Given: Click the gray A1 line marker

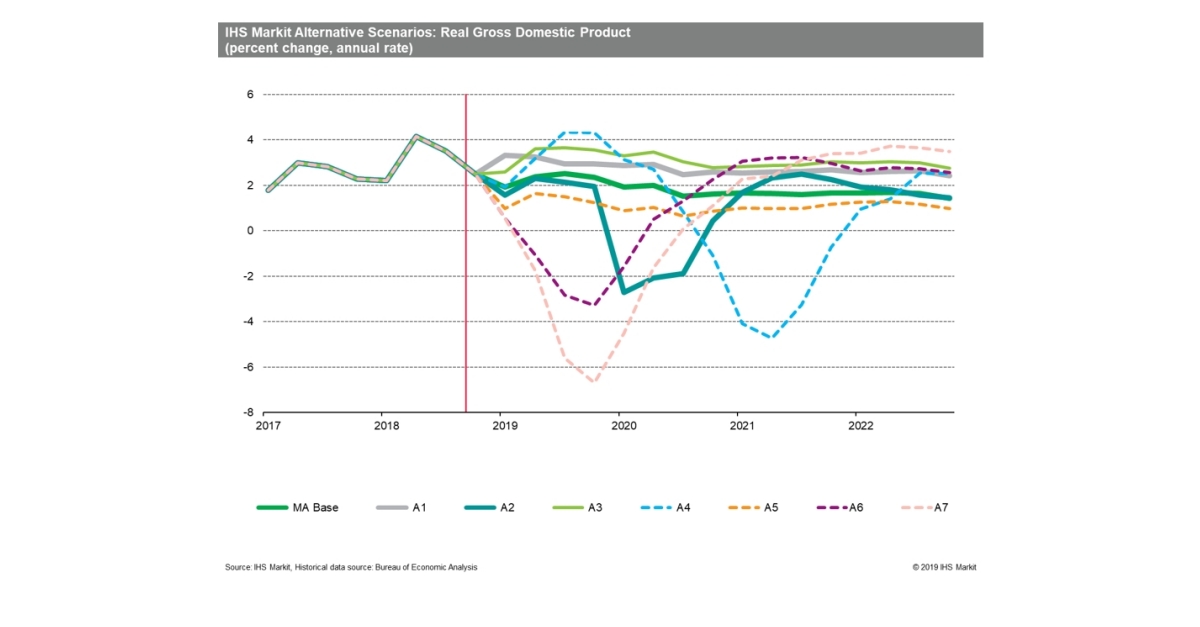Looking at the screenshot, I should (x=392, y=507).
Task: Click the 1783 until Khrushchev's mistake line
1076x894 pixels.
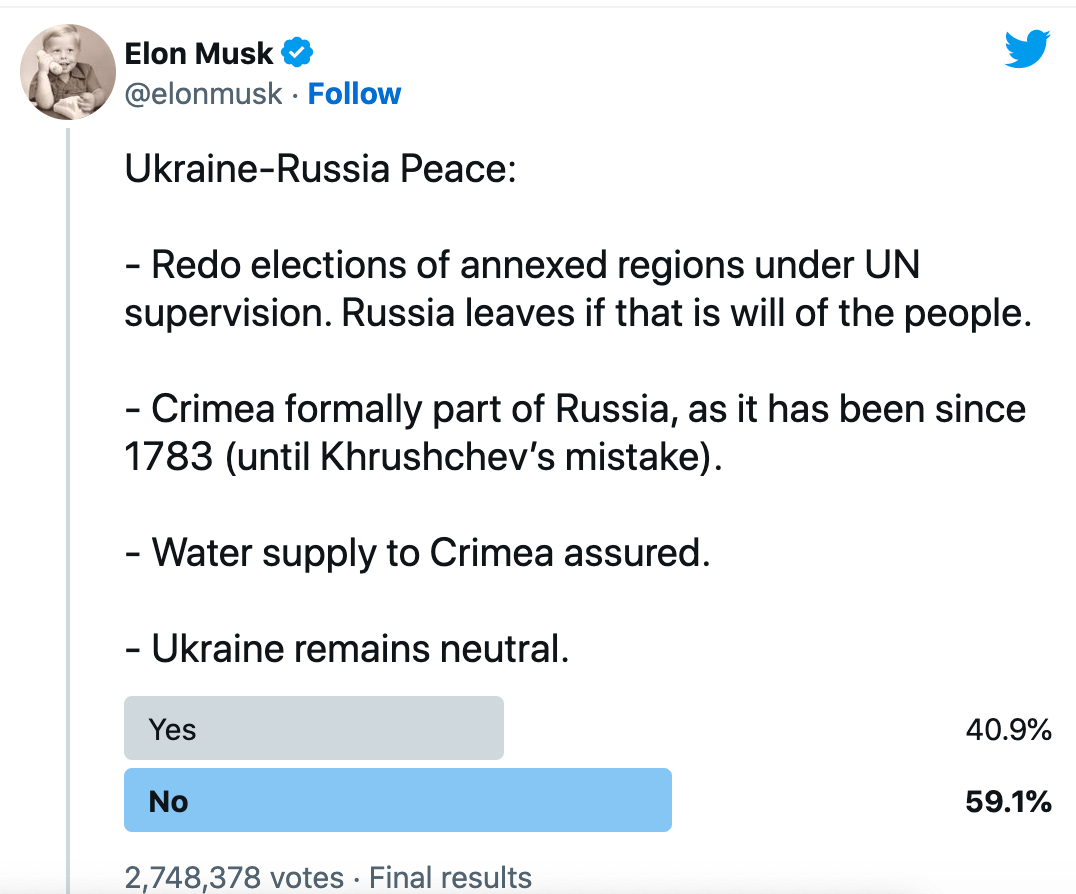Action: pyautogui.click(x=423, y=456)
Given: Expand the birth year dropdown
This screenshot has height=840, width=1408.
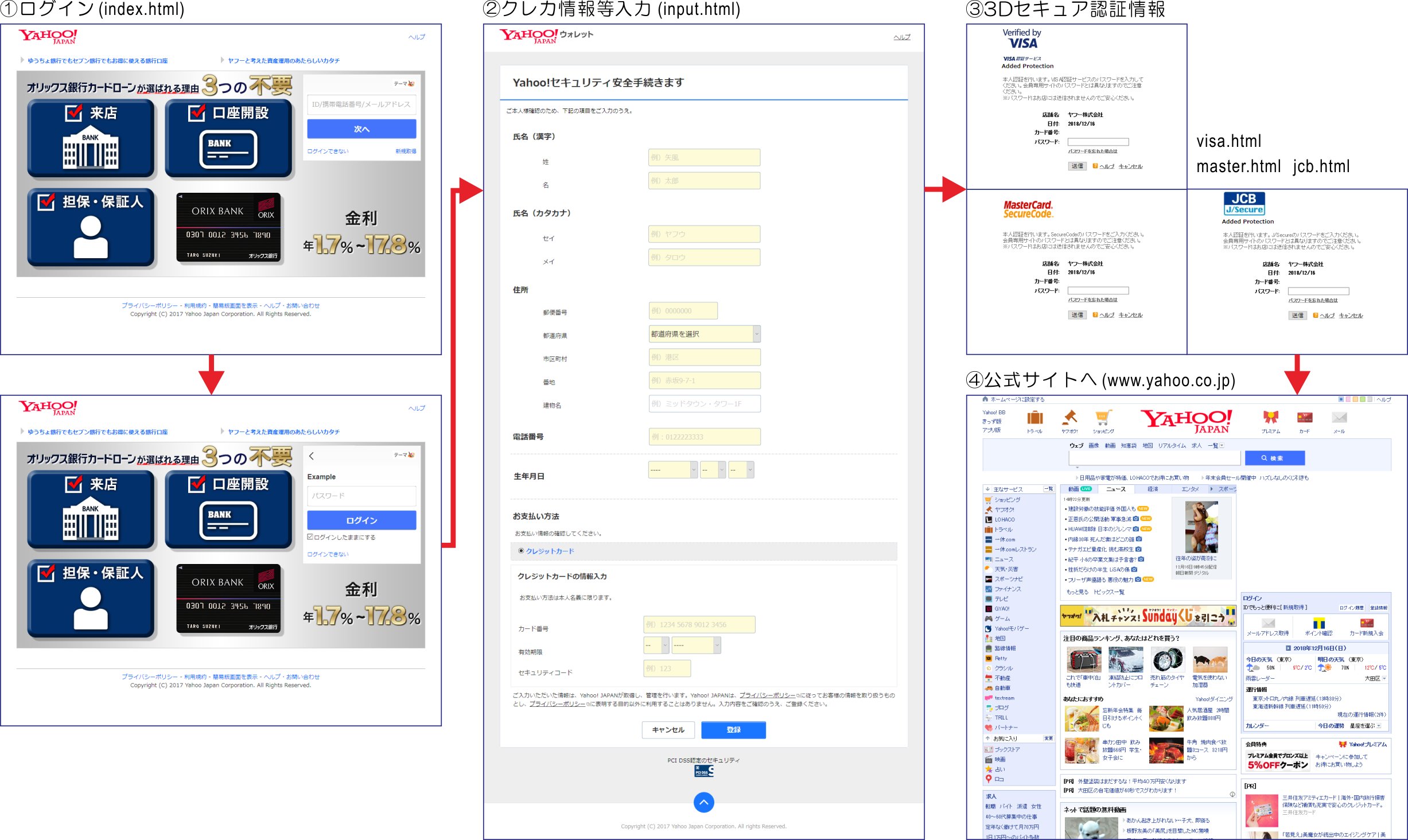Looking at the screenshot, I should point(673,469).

> WHAT THIS TASK INVOLVES: Find each row of the entries above that contains the string "line", and copy those rows out in full. Case counts.

> EXERCISE ANSWER:
Given: Click the gray A1 line marker
Task: Click the 1783 until Khrushchev's mistake line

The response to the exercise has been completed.